Is there a more vital 94-year-old than David Attenborough? We dare to doubt it. The man may have been walking around with a pacemaker for seven years and underwent double knee surgery five years ago, but in David Attenborough: A Life on Our Planet The world’s most renowned nature documentary maker (many points on Scrabble, that word) still looks like he has a whole life ahead of him.
It is not surprising that in this Netflix documentary he not only looks back on an impressive career – not to mention that as director of BBC2 he introduced the world to Monty Python’s Flying Circus – but also, and above all, keep your eyes on the future.
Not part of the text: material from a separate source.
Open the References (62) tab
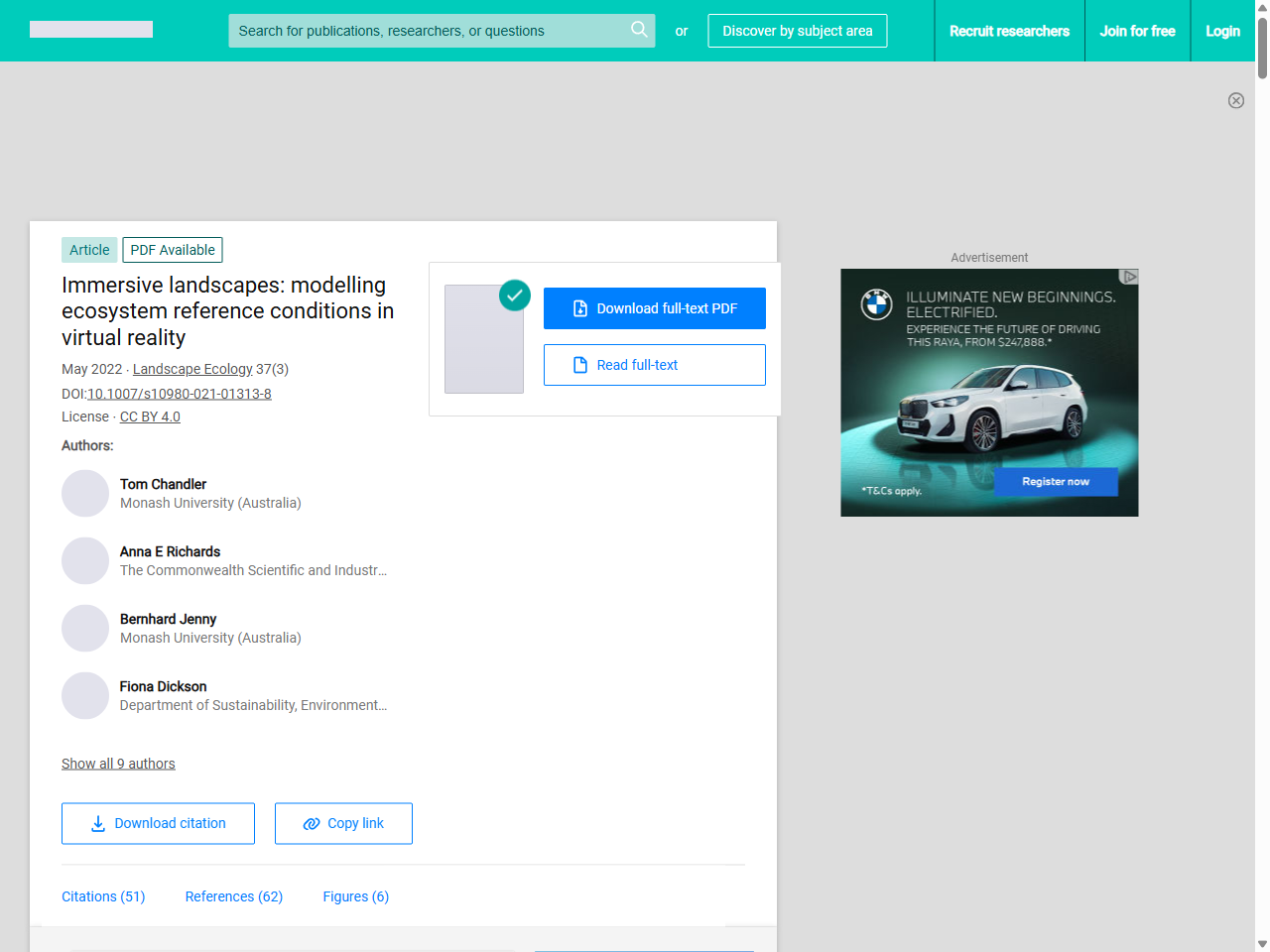1270x952 pixels. (234, 896)
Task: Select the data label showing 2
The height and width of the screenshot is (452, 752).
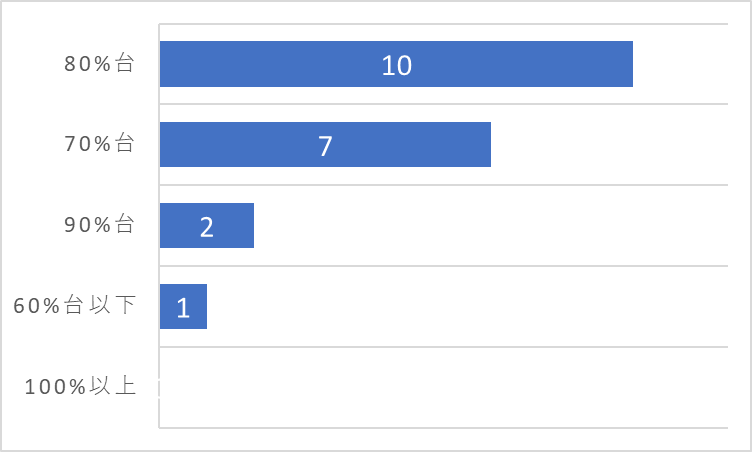Action: point(207,227)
And that future does not look bright.
If Attenborough has been criticized in recent years, it was mainly because he was in series like Planet Earth too often highlighted the beauty and immense splendor of the animal world instead of focusing on the ecological disaster unfolding at the hands of humanity. from A Life on Our Planet it appears that this criticism has not fallen on deaf ears.
Of course, Attenborough, in its inimitable timbre, is also talking about the “dizzying diversity” and the “spectacular marvels” of the planet we live on, but he also zooms in on how biodiversity has deteriorated rapidly since its birth in 1926: we are at the ecological precipice. He describes the film as “a story of worldwide loss over a single lifetime”.
A Life on Our Planet begins in the ruins of Chernobyl and halfway through the British biovedette holds up a mirror more dystopian than the collected works of Dostoevsky and Stephen King: melting polar caps, ruthless wildfires, wastelands from Alaska to Zimbabwe. This is more than an uncomfortable truth. “Actually, I wish I wasn’t involved in this fight,” said Attenborough, “because I wish the fight wasn’t there or needed.”
But if someone is convincing the importance of the wilderness can defend, it is Attenborough. Whether he does it as a young, adventurous boy with bare chests – those images are also in it A Life on Our Planet – or as a spry over-nineties does not matter: Attenborough alone emits more power of persuasion than the entire humanity CO2.
In the last act takes A Life on Our Planet explicitly takes the form of a lesson, in which solutions for the global climate problem are finely listed. Normally we don’t really like raised fingers, but we accept that from David Attenborough. If only because it is his simple wish that future generations may also enjoy the “spectacular marvels” and the “dizzying diversity” on our planet. And from Monty Python’s Flying Circus, of course.
A Life on Our Planet can now be seen on Netflix.